[TASK REQUIREMENTS]:
Reproduce without alteration the portion of the data that begins with the line containing "Click the 'Tens' heading text" and ends with the line containing "coord(579,659)", including both of those lines.

[A block of data]
******

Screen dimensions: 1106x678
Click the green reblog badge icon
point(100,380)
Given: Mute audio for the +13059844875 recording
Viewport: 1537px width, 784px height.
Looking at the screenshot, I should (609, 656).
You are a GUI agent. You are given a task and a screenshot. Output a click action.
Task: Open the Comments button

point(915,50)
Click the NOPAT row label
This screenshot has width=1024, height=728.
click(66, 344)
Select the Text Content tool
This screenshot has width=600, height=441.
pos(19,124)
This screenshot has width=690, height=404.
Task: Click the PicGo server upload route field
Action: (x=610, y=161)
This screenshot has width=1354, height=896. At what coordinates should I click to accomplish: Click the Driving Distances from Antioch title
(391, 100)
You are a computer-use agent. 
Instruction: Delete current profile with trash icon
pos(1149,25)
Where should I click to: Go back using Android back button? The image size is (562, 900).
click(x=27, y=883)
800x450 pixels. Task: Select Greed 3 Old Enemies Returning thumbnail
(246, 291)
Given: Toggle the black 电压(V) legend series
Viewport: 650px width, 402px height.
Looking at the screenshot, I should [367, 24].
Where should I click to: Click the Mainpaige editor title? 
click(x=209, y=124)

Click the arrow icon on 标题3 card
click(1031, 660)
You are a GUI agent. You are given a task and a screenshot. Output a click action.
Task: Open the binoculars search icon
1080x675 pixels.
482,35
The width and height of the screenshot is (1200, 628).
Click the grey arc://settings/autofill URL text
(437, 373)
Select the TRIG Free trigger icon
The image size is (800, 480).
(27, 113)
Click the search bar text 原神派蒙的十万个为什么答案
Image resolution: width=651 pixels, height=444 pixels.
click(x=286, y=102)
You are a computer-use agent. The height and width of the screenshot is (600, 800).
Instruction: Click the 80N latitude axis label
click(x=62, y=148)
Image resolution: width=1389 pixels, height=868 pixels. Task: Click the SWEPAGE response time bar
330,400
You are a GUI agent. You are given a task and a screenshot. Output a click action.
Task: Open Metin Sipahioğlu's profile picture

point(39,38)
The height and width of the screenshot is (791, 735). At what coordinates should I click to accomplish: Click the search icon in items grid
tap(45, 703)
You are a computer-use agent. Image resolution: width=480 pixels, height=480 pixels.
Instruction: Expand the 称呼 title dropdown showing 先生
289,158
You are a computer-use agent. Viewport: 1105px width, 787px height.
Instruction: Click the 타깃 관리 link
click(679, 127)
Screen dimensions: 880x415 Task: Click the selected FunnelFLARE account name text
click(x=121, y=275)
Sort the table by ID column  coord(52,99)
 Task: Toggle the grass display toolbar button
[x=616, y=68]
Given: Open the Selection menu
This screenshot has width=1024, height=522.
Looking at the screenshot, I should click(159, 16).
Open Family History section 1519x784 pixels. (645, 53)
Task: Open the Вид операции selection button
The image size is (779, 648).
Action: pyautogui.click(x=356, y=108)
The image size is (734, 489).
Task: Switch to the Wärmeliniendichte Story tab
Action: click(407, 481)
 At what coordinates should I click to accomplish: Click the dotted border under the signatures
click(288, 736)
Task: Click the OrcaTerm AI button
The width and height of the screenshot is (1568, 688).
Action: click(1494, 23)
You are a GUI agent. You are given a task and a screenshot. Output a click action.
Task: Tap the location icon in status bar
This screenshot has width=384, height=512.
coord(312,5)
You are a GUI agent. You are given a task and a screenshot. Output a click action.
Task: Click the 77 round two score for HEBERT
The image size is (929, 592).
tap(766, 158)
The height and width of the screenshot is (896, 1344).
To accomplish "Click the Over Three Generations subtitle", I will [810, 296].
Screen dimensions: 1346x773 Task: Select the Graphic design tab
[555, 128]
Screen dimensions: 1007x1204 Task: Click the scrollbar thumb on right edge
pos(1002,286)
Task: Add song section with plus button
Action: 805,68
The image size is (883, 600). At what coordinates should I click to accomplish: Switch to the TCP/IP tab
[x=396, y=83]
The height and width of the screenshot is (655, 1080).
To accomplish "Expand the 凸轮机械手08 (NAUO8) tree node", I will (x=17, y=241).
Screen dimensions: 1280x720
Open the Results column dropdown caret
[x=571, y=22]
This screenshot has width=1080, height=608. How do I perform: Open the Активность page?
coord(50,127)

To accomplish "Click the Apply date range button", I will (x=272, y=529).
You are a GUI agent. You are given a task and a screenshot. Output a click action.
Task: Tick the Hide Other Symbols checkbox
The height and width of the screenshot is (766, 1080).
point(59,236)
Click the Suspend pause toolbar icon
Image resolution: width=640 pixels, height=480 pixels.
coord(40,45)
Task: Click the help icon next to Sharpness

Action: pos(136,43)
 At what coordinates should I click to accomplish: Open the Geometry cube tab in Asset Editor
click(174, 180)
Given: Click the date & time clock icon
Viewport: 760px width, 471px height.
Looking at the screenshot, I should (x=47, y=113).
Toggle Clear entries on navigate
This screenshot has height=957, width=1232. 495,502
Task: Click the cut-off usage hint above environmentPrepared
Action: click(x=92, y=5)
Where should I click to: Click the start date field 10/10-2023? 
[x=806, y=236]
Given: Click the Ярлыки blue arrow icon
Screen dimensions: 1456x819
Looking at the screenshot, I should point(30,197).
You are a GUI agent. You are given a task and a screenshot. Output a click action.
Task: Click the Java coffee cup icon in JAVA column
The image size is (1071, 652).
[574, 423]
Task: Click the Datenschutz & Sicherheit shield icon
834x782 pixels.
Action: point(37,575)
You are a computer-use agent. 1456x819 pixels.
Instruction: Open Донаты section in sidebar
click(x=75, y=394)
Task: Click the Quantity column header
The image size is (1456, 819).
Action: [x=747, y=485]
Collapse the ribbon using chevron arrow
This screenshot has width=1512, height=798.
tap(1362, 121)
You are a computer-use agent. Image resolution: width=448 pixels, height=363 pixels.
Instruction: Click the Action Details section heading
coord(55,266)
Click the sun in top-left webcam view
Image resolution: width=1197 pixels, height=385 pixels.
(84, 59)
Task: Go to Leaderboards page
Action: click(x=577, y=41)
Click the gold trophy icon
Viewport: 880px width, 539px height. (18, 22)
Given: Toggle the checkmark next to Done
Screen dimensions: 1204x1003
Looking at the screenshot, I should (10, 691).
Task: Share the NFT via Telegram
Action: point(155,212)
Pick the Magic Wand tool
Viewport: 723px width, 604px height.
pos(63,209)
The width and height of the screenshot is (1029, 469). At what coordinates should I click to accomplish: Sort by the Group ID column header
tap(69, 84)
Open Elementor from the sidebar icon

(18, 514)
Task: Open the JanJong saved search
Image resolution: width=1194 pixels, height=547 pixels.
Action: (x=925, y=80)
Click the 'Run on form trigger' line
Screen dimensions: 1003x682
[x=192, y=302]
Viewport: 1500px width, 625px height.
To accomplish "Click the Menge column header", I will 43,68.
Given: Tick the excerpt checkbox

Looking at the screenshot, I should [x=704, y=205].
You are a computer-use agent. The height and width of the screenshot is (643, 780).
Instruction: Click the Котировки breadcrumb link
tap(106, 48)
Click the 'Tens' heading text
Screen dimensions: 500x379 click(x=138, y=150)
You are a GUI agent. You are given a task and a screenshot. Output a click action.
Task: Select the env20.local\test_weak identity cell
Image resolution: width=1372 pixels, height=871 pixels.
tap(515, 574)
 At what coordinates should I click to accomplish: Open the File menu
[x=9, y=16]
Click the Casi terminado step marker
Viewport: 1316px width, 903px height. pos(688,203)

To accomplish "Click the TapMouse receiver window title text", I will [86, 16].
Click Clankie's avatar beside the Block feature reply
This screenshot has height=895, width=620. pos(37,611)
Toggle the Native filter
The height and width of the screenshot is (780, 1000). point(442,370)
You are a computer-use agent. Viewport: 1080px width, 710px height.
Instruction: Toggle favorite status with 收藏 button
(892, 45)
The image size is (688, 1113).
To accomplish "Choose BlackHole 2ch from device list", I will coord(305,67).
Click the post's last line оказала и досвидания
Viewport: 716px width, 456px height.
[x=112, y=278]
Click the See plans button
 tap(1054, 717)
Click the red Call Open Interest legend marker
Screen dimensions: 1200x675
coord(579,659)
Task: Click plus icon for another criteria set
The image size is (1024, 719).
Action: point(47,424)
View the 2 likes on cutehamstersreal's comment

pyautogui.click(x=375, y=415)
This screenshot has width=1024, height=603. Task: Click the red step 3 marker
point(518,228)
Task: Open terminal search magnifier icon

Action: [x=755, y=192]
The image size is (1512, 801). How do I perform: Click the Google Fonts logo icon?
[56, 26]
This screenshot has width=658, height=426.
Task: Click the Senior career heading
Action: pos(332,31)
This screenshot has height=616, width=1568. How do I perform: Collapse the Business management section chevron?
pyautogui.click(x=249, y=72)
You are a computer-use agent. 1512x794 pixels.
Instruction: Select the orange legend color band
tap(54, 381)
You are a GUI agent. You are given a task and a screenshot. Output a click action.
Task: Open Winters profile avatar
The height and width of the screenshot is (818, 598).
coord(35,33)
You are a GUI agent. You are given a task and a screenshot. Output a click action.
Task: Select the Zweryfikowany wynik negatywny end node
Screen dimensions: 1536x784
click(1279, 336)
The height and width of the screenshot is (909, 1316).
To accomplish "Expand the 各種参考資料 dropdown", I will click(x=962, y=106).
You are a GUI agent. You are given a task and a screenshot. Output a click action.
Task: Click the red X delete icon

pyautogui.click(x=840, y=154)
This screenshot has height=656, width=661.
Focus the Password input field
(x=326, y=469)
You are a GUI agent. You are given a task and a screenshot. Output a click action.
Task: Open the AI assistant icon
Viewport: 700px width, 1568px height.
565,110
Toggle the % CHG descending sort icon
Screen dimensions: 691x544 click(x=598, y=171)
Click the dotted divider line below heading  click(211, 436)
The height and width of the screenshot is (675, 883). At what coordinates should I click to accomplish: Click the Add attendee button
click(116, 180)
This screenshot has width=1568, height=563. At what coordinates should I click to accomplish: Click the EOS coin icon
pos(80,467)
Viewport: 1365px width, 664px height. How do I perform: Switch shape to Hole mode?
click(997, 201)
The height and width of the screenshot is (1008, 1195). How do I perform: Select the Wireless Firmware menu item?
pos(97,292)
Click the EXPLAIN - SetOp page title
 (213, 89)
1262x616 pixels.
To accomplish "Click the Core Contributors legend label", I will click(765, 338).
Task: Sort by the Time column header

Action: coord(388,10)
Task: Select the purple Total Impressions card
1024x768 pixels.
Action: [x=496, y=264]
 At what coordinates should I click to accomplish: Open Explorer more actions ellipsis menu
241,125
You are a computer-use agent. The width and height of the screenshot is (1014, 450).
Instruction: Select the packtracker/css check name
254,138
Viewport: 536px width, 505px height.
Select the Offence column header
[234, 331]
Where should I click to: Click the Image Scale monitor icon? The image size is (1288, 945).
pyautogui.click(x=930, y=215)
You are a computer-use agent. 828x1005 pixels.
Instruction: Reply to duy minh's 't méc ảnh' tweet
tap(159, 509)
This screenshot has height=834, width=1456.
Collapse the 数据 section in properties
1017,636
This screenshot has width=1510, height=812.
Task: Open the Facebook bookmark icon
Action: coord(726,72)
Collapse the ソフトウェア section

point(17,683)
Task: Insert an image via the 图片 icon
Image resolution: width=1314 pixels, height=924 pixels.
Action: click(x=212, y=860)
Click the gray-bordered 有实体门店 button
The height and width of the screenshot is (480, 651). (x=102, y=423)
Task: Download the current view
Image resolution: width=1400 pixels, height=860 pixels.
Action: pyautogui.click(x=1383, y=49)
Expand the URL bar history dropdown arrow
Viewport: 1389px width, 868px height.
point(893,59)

******

[ANSWER IN FULL]:
Click the 'Tens' heading text
Screen dimensions: 500x379 click(x=138, y=150)
You are a GUI agent. You are given a task and a screenshot. Output a click action.
Task: Select the env20.local\test_weak identity cell
Image resolution: width=1372 pixels, height=871 pixels.
tap(515, 574)
 At what coordinates should I click to accomplish: Open the File menu
[x=9, y=16]
Click the Casi terminado step marker
Viewport: 1316px width, 903px height. pos(688,203)

To accomplish "Click the TapMouse receiver window title text", I will [86, 16].
Click Clankie's avatar beside the Block feature reply
This screenshot has height=895, width=620. pos(37,611)
Toggle the Native filter
The height and width of the screenshot is (780, 1000). point(442,370)
You are a computer-use agent. Viewport: 1080px width, 710px height.
Instruction: Toggle favorite status with 收藏 button
(892, 45)
The image size is (688, 1113).
To accomplish "Choose BlackHole 2ch from device list", I will coord(305,67).
Click the post's last line оказала и досвидания
Viewport: 716px width, 456px height.
[x=112, y=278]
Click the See plans button
 tap(1054, 717)
Click the red Call Open Interest legend marker
Screen dimensions: 1200x675
coord(579,659)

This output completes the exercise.